TEXT FOR ANALYSIS:
By the end of 1936, membership of the Kataeb Party had grown to three hundred. Alarmed by the rapid growth of what they saw as a seditious movement, French authorities ordered Gemayel to disband the party in 1937. He refused, and Kataeb members had their first skirmish with French police in Beirut. Gemayel was arrested, but was soon released. The party continued to grow, and by 1943 its membership reached 35 000. In that year, the National Assembly declared Lebanon independent of France. Free French forces, who followed General Charles de Gaulle, responded by arresting Bishara Khoury, who had been proclaimed President of the new republic, along with other prominent figures. Gemayel helped to organize a national uprising which forced the Free French, who were still fighting to regain control of their own country from the Vichy regime, to realize that holding Lebanon was a lost cause.

ASSIGNMENT: Output the full passage about the Kataeb Party word for word. The lines have no connection to the passage about the Kataeb Party.

DATA TO EXAMINE:
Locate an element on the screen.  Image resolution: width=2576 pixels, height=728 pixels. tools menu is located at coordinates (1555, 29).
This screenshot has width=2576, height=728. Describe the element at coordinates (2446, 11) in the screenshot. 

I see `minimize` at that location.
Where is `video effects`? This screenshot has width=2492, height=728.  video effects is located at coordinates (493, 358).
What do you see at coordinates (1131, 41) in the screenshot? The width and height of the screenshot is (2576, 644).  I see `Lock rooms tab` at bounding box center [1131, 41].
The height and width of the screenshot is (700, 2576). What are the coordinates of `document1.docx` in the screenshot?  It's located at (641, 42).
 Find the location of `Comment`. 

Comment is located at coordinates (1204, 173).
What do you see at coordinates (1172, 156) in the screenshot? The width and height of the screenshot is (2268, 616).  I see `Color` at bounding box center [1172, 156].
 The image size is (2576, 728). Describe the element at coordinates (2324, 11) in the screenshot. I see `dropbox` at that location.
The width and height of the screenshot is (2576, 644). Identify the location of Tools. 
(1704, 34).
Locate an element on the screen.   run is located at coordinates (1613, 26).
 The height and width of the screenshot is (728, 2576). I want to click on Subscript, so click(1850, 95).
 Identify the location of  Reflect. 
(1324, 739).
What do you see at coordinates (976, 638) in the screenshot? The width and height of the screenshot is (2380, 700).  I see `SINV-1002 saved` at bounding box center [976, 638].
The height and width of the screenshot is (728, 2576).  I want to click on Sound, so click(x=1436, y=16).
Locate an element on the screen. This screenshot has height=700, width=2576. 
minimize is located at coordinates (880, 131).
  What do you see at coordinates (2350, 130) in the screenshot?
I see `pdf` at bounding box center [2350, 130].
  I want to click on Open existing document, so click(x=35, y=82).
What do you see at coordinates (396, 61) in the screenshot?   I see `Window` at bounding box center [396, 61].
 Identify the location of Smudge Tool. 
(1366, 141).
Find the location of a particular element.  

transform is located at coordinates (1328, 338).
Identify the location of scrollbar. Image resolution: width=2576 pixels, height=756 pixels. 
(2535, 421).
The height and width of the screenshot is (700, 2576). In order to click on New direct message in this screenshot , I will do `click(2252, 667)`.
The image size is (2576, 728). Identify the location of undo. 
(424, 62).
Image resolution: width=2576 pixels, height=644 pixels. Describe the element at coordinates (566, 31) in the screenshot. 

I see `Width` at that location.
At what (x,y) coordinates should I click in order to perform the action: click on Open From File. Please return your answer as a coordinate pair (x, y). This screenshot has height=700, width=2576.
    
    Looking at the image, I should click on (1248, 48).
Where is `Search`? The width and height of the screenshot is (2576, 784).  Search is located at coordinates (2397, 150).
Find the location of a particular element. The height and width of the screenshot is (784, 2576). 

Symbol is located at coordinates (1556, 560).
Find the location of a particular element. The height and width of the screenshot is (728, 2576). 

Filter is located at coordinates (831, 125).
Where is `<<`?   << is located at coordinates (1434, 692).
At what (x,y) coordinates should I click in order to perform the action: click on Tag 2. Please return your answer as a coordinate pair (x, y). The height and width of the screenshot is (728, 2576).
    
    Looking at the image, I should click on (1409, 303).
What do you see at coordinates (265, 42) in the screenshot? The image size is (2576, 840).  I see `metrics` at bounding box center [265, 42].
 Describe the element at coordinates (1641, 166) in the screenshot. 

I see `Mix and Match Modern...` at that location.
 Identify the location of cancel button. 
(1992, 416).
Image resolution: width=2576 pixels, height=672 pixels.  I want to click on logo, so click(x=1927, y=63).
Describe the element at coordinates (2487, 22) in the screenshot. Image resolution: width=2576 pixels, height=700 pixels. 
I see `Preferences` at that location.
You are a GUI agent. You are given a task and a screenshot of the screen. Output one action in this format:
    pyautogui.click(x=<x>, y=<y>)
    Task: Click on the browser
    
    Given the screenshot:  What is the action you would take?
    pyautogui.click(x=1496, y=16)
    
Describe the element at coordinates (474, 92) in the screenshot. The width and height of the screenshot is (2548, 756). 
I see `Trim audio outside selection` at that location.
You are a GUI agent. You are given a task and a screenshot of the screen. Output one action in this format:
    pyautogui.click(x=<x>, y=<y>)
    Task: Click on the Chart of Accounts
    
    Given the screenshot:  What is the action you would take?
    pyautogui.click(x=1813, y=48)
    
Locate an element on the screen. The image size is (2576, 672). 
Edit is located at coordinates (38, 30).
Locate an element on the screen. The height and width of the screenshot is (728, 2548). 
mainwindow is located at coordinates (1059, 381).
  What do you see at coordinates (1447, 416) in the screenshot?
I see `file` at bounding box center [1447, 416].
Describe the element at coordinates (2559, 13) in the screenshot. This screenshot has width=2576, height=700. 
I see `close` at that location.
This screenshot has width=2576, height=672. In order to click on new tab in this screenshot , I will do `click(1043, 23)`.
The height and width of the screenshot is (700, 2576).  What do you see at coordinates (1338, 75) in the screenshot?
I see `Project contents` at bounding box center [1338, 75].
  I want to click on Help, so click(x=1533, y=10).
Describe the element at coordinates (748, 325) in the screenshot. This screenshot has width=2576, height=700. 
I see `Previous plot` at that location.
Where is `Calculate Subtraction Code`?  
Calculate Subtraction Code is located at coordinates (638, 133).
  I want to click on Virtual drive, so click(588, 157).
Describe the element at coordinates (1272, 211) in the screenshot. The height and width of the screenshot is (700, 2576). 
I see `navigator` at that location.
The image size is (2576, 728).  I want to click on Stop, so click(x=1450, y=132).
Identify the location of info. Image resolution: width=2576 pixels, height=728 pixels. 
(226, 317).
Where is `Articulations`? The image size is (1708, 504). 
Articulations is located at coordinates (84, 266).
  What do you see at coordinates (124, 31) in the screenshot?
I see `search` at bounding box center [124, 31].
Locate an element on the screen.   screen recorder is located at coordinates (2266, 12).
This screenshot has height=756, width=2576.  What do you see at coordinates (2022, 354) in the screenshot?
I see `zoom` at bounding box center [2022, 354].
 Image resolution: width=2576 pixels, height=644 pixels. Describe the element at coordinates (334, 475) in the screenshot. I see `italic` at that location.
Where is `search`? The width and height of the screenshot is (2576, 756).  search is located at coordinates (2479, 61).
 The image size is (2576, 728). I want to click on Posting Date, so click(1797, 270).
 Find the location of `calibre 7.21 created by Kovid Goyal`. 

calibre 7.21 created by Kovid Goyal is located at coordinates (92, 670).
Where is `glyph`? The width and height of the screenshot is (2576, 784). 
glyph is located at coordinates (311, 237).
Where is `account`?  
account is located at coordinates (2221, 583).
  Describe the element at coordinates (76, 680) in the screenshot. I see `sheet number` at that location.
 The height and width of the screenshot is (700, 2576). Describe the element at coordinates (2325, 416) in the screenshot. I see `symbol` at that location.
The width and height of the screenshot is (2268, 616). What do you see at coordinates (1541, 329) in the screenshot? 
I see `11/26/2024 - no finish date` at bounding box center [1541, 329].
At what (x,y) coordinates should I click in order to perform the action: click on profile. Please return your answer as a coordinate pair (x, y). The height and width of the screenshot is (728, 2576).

COMPLETED EXERCISE:
By the end of 1936, membership of the Kataeb Party had grown to three hundred. Alarmed by the rapid growth of what they saw as a seditious movement, French authorities ordered Gemayel to disband the party in 1937. He refused, and Kataeb members had their first skirmish with French police in Beirut. Gemayel was arrested, but was soon released. The party continued to grow, and by 1943 its membership reached 35 000. In that year, the National Assembly declared Lebanon independent of France. Free French forces, who followed General Charles de Gaulle, responded by arresting Bishara Khoury, who had been proclaimed President of the new republic, along with other prominent figures. Gemayel helped to organize a national uprising which forced the Free French, who were still fighting to regain control of their own country from the Vichy regime, to realize that holding Lebanon was a lost cause.